Il narratore, prima di iniziare la sessione di gioco, prepara una traccia della storia da sviluppare, quella che sarà l’avventura vissuta dai giocatori attraverso i loro personaggi. La storia però è sospesa tra un incipit appena abbozzato e un finale aperto ai “possibili futuri”. Ciò che accadrà durante la narrazione vera e propria è in gran parte il risultato di una improvvisazione. In senso ampio, le regole del gioco rappresentano l’infinita rete delle storie virtuali (che esistono solo potenzialmente) e che ancora devono essere narrate. I giocatori, con i loro personaggi, compiono delle scelte e determinano così l’attualizzazione drammatica della narrazione. Il narratore rappresenta il punto di mediazione tra l’ambiente e i personaggi, tra lo spazio della simulazione e lo spazio dell’interpretazione, tra il game e il play. Il narratore è l’intermediario tra l’immaginazione dei giocatori e la concreta attualizzazione del racconto. Gli eventi che si producono nello svolgimento della narrazione sono il risultato di un processo che non corrisponde in tutto e per tutto alle intenzioni di chi lo ha preparato, né alla volontà dei singoli giocatori che vi partecipano. Il racconto emerge da atti, scambi, situazioni che sono irrevocabilmente determinati dalla conversazione: ciò che viene detto e fatto ha delle conseguenze nel mondo possibile definito dall’universo del discorso in atto. Il narratore, con la sua presenza nel processo di interazione, diventa il “luogo sociale” in cui la fantasia di ciascuno si confronta e si incontra con quella degli altri per diventare condivisa. La sua presenza regolatrice non limita la libertà espressiva dei giocatori, anzi la rende possibile. Il narratore non racconta la sua storia ai giocatori, aiuta i giocatori a vivere la loro storia nei ruoli di personaggi protagonisti.

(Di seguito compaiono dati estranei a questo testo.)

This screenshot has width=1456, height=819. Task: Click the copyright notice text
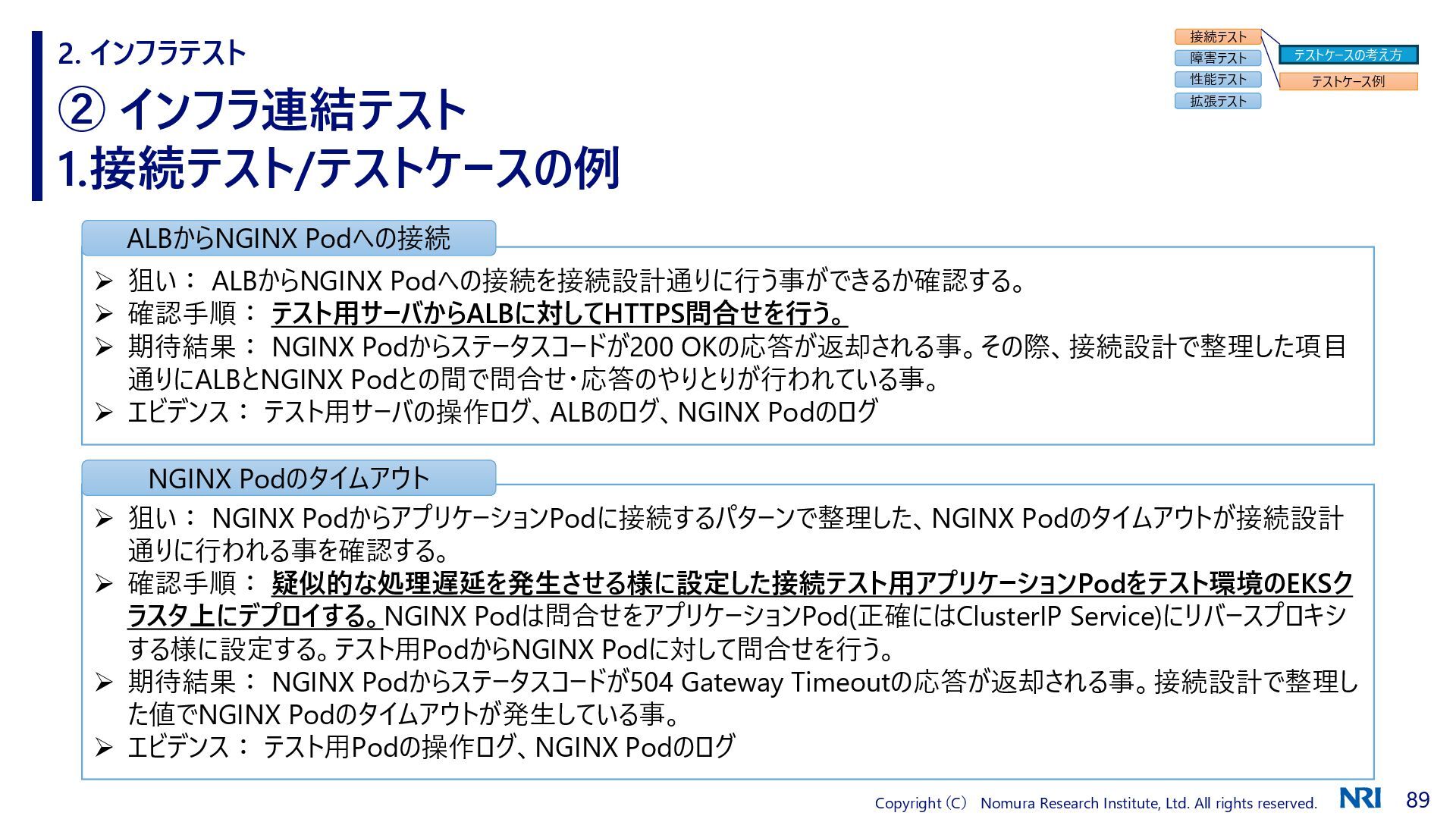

L’autore di un testo letterario scrive delle istruzioni per un ipotetico lettore, affinché questi possa procedere alla ricostruzione del mondo fino a farlo proprio e a integrarlo nella propria esperienza. Il narratore di un gioco di ruolo, invece, è l’autore di un’opera aperta che ha larghi margini di indeterminatezza, sia nella definizione degli elementi che compongono il mondo, che dello svolgimento degli eventi fino alla sua conclusione. Non vi è una “ri-costruzione” del mondo a opera dei lettori, ma un “processo di costruzione” del mondo a opera del gruppo di gioco. La rinuncia del narratore a svolgere appieno la funzione di autore restituisce al narratore stesso la sua libertà di azione e di scelta come giocatore (sebbene a un livello diverso, e più alto, rispetto a quello degli altri giocatori), che si trova a mediare lo svolgimento del racconto e il suo esito all’interno di quelle condizioni di imprevedibilità, incertezza e conseguente sorpresa, che sono a fondamento di qualsiasi attività ludica.

Il gioco di ruolo in questa forma classica (tabletop), o nelle sue varianti di Live Action Role Playing (LARP) e di gioco di ruolo dal vivo freeform, attualmente è un’attività che interessa migliaia di giocatori in tutto il mondo, sebbene il suo impatto di massa più significativo oggi sia determinato soprattutto dallo sviluppo delle tecnologie digitali, dal gioco online e dalle promettenti prospettive della Virtual Reality (VR) e della Augmented Reality (AR).